* [TASK STATEMENT]: Some lines in the material below hold the word "agent". Copy all of them.

--- RECORDS PROVIDED Enclosed Below ---

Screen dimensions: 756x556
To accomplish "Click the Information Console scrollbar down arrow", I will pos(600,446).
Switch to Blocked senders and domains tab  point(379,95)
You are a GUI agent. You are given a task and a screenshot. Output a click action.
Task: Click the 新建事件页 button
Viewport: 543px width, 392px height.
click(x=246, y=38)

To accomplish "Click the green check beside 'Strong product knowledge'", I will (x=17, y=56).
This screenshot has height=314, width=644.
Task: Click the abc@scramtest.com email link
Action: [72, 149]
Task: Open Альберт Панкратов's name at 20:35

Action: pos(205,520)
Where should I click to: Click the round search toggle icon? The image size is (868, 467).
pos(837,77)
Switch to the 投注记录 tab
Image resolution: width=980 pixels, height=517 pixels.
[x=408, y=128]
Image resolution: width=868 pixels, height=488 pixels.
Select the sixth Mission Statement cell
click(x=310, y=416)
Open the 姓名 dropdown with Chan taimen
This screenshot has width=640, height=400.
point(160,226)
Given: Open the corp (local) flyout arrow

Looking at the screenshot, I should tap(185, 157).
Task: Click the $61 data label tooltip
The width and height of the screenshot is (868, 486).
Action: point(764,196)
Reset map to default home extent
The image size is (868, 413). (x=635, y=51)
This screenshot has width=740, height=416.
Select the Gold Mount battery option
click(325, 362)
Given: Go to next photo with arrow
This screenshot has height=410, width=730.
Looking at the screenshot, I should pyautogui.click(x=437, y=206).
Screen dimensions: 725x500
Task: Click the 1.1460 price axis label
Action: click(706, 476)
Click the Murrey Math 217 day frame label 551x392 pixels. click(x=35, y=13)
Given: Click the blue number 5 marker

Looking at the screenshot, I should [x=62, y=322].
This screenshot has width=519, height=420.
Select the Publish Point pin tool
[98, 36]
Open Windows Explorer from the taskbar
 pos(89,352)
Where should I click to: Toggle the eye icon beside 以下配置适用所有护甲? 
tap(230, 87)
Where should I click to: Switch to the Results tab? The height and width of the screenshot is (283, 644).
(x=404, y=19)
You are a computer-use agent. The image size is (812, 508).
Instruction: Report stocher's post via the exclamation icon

--- End of Enclosed RECORDS PROVIDED ---

* [EXERCISE OUTPUT]:
You are a GUI agent. You are given a task and a screenshot. Output a click action.
You are a computer-use agent. The image size is (812, 508).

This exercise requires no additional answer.